Traditional strength training and cardio exercises work primarily the aerobic process and the slow twitch (red) muscle fibers. On the other hand, high-intensity interval exercises work your aerobic AND your anaerobic processes, which is what you need for optimal cardiovascular benefit. This is why you may not see the results you desire even when you're spending an hour on the treadmill several times a week. You're only working HALF of your muscle fibers!
In the case of these kinds of Peak Fitness exercises, less is more, as you can get all the benefits you need in just a 20-minute session performed twice a week. In fact, you should not do these exercises more than three times a week, as if you do it more frequently than that you may actually do more harm than good -- similar to running marathons or engaging in the more strenuous Olympic sports.
Simple Tips to Exercise for Maximum Longevity
If you are using exercise equipment, I recommend using a recumbent bicycle or an elliptical machine for your high-intensity interval training, although you certainly can use a treadmill, or sprint anywhere outdoors. Just beware that if you sprint outside, you must be very careful about stretching prior to sprinting. Also, unless you are already an athlete, I would strongly advise against sprinting outdoors, as several people I know became injured doing it the first time that way. For a demonstration using an elliptical machine, please see the video above. Here are the core principles:
- Warm up for three minutes
- Exercise as hard and fast as you can for 30 seconds. You should be gasping for breath and feel like you couldn't possibly go on another few seconds. It is better to use lower resistance and higher repetitions to increase your heart rate
- Recover for 90 seconds, still moving, but at slower pace and decreased resistance
- Repeat the high-intensity exercise and recovery 7 more times. (When you're first starting out, depending on your level of fitness, you may only be able to do two or three repetitions of the high-intensity intervals. As you get fitter, just keep adding repetitions until you're doing eight during your 20-minute session)

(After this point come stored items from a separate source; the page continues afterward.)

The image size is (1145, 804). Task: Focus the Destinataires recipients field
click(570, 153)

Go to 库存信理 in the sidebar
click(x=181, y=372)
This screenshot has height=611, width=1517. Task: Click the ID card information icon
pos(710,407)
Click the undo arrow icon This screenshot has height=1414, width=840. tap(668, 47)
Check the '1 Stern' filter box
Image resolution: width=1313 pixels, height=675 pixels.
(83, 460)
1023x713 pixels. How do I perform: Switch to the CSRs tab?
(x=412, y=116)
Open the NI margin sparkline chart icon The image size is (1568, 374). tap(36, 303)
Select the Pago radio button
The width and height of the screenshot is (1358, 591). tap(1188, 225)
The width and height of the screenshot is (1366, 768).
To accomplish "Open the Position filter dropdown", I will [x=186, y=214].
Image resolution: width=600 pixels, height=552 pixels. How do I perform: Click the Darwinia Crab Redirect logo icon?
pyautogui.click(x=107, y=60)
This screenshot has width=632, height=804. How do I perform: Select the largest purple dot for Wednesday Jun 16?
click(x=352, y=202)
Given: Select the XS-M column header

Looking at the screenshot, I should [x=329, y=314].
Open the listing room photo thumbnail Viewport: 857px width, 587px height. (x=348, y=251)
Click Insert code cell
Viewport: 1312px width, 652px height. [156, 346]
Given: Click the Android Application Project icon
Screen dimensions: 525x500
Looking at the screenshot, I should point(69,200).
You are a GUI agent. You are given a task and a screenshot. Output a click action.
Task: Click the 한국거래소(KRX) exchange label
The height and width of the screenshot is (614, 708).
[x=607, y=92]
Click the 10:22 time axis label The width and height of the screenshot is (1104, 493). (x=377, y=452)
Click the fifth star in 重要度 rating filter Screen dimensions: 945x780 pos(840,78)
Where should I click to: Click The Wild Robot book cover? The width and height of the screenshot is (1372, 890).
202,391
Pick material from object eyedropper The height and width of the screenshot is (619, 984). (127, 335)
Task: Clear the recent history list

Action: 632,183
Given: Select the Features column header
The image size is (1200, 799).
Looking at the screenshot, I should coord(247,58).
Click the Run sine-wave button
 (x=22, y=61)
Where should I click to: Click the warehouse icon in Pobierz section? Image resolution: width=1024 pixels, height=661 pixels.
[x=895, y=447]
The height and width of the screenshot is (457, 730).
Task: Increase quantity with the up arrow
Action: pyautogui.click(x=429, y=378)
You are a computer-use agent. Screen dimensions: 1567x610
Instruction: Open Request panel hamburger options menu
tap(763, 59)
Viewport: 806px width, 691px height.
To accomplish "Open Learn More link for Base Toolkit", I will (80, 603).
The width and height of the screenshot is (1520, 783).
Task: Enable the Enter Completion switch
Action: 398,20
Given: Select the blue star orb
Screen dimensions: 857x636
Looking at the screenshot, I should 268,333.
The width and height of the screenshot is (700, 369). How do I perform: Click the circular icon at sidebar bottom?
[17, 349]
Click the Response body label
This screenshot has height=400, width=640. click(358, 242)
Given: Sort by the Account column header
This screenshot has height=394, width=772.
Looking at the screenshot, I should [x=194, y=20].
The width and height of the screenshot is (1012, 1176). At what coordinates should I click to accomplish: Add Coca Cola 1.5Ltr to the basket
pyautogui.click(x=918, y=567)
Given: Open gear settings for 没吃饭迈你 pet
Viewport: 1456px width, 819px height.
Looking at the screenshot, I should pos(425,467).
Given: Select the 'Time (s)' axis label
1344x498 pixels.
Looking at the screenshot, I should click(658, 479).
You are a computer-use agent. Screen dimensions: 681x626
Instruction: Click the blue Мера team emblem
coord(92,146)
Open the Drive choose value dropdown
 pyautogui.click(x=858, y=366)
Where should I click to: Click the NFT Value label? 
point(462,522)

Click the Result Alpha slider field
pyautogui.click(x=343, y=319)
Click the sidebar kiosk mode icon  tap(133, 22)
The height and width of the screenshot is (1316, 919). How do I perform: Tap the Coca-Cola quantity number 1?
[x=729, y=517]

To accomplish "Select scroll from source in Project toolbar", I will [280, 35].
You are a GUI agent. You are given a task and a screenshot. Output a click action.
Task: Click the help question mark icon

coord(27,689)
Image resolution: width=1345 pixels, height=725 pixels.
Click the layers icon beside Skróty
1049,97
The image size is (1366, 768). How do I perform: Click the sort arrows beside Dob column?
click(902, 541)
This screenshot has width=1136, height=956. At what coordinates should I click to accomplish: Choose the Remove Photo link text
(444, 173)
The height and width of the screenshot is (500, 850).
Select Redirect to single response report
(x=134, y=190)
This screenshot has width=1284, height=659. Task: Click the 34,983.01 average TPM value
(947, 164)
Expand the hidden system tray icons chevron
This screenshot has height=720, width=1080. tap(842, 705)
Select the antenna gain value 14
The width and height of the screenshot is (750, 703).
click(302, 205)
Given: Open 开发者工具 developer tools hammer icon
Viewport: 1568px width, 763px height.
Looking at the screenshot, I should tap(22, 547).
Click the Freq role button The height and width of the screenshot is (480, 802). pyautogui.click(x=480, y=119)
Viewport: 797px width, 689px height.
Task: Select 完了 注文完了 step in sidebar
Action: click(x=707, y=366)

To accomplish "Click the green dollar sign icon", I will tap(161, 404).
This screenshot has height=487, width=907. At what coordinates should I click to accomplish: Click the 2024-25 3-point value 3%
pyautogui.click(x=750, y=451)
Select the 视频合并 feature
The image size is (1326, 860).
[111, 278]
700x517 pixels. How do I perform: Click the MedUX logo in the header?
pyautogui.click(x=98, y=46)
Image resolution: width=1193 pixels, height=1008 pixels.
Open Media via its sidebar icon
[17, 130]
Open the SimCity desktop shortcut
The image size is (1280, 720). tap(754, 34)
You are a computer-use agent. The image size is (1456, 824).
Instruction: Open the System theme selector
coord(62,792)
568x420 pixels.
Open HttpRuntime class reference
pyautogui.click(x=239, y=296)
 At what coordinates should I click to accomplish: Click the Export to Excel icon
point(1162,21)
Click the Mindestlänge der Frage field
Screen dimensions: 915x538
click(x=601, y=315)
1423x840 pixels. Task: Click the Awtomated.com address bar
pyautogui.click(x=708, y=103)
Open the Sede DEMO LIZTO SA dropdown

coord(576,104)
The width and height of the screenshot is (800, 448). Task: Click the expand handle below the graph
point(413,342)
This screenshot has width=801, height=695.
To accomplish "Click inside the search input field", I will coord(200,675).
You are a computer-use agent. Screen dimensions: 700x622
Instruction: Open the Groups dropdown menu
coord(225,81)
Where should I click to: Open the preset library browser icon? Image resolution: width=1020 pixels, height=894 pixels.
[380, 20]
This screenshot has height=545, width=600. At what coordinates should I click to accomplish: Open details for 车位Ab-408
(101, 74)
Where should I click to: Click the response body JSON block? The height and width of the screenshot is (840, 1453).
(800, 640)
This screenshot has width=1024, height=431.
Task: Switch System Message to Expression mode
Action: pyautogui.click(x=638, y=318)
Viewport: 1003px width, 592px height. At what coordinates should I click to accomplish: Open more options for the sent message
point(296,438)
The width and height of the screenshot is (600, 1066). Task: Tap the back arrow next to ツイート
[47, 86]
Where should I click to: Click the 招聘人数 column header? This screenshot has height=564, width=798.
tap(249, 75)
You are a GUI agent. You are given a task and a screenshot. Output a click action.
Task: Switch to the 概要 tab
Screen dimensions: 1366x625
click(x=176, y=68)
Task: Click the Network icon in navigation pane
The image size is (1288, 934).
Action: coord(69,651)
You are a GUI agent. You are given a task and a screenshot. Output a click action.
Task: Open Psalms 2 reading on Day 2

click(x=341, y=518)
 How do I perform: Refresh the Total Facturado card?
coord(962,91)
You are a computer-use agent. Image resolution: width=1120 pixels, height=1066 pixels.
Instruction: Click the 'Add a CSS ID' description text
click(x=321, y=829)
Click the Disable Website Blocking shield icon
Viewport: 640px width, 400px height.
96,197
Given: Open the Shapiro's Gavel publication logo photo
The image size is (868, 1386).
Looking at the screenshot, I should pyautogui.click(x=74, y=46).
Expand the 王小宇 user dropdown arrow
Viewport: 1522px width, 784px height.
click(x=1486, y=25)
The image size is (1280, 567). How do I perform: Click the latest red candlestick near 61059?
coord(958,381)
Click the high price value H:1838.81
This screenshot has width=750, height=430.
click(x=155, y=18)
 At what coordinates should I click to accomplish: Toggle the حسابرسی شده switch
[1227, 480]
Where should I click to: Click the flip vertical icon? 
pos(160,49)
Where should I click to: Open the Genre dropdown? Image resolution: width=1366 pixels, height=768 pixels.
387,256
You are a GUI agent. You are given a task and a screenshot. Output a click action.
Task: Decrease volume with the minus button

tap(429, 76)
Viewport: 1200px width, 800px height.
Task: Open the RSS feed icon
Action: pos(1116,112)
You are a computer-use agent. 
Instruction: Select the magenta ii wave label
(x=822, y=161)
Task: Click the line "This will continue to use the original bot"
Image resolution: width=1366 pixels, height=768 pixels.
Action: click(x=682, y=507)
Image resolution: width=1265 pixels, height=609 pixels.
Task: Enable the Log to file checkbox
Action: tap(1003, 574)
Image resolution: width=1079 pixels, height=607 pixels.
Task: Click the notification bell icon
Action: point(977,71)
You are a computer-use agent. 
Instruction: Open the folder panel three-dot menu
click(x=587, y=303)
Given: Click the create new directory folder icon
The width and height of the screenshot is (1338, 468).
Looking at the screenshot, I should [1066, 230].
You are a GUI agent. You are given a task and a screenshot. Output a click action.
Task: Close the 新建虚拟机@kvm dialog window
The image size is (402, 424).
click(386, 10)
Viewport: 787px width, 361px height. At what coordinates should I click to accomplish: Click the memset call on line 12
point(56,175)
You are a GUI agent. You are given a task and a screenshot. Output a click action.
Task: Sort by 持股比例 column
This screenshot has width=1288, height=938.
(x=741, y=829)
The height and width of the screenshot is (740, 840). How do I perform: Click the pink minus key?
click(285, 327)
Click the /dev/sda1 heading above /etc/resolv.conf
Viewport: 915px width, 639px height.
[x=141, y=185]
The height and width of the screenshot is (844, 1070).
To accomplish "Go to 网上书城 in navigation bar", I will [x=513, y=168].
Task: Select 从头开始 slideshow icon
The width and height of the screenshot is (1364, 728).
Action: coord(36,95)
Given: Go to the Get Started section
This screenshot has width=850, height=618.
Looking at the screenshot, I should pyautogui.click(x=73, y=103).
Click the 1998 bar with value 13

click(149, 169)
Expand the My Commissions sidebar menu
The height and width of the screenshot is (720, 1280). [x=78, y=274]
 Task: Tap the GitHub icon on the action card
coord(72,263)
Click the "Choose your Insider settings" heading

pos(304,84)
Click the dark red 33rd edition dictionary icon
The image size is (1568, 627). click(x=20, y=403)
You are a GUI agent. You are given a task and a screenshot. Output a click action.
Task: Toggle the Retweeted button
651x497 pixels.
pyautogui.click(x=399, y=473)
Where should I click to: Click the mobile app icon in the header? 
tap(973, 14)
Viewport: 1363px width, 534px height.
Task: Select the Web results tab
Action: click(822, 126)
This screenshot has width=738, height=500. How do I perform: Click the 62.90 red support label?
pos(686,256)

- Cool down for a few minutes afterward by cutting down your intensity by 50-80 percent
In addition to doing high-intensity interval exercises a couple of times a week, it's wise to alternate a wide variety of exercises in order to truly optimize your health. Without variety, your body will quickly adapt and the benefits will begin to plateau. Along with high-intensity interval training, I also recommend strength training, core exercises and stretching (especially active isolated stretches).